[Stored data]
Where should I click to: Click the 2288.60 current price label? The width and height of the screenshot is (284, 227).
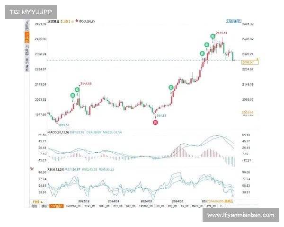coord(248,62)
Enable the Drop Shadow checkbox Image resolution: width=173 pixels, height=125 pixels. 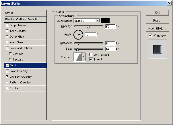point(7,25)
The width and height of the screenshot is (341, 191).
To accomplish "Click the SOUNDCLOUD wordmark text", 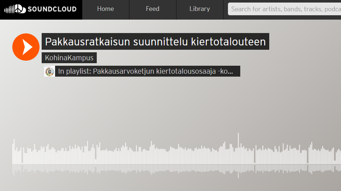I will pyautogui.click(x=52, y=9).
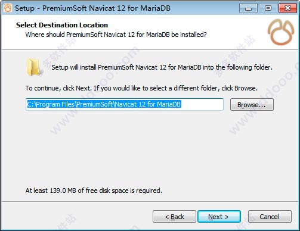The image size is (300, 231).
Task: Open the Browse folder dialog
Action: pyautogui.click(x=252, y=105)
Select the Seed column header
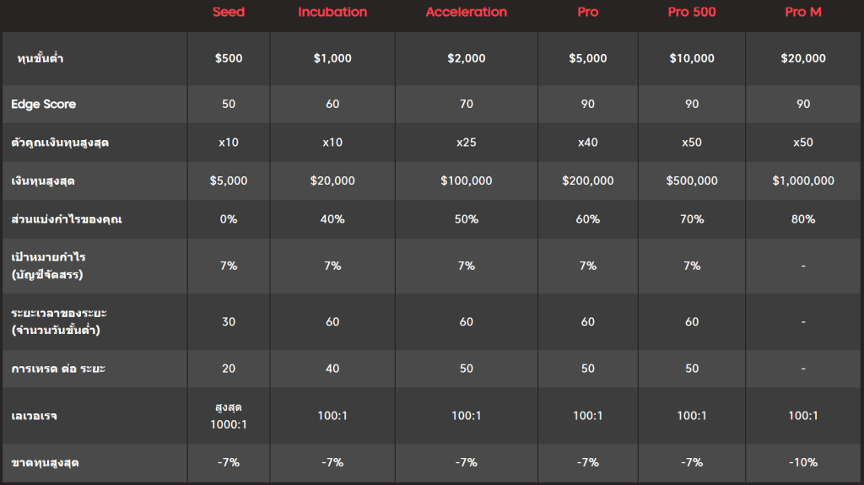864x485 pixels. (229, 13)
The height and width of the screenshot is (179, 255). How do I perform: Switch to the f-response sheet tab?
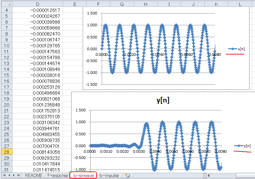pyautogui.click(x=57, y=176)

PROBLEM STATEMENT:
Verbatim, write out the line containing "The height and" and all later lines through the end of the records, leaving every picture out.

REPLY:
The height and width of the screenshot is (179, 255). How do I perform: Switch to the f-response sheet tab?
pyautogui.click(x=57, y=176)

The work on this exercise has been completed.